Art Is Not Fair


June 19, 2025


Every year, like clockwork, the art world puts on its best shoes and flocks to the next city on the circuit—Basel, Miami, London, New York—for yet another art fair. Rows of booths stretch out like aisles in a luxury supermarket, each gallery vying for attention, collectors circling like hawks, and artists hoping their work lands on the right wall at the right time. There’s spectacle, money, champagne, and always the feeling that if you’re not here, you might be missing something important.

But here’s the thing: real art was never meant to be a spectacle.

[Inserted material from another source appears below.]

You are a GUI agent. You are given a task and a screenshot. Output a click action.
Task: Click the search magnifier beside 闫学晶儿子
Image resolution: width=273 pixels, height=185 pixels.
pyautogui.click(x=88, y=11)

It’s easy to be seduced by the glamour of it all. The fairs are expertly designed to feel like the beating heart of contemporary culture. And yet, more often than not, they feel like simulations—perfect lighting, polished work, safe aesthetics, and a persistent sameness that stretches from one city to the next. It becomes difficult to tell if you're looking at art, or just at very expensive decoration disguised as significance.

Real art doesn’t happen under a spotlight. It happens in the dark. It grows in obscurity, in silence, in the friction of real life. It isn’t concerned with trends, algorithms, or collector preferences. It doesn’t emerge from strategy meetings or brand collaborations. The best art is made when no one is watching, and often, when the artist isn’t even sure if it will ever be seen.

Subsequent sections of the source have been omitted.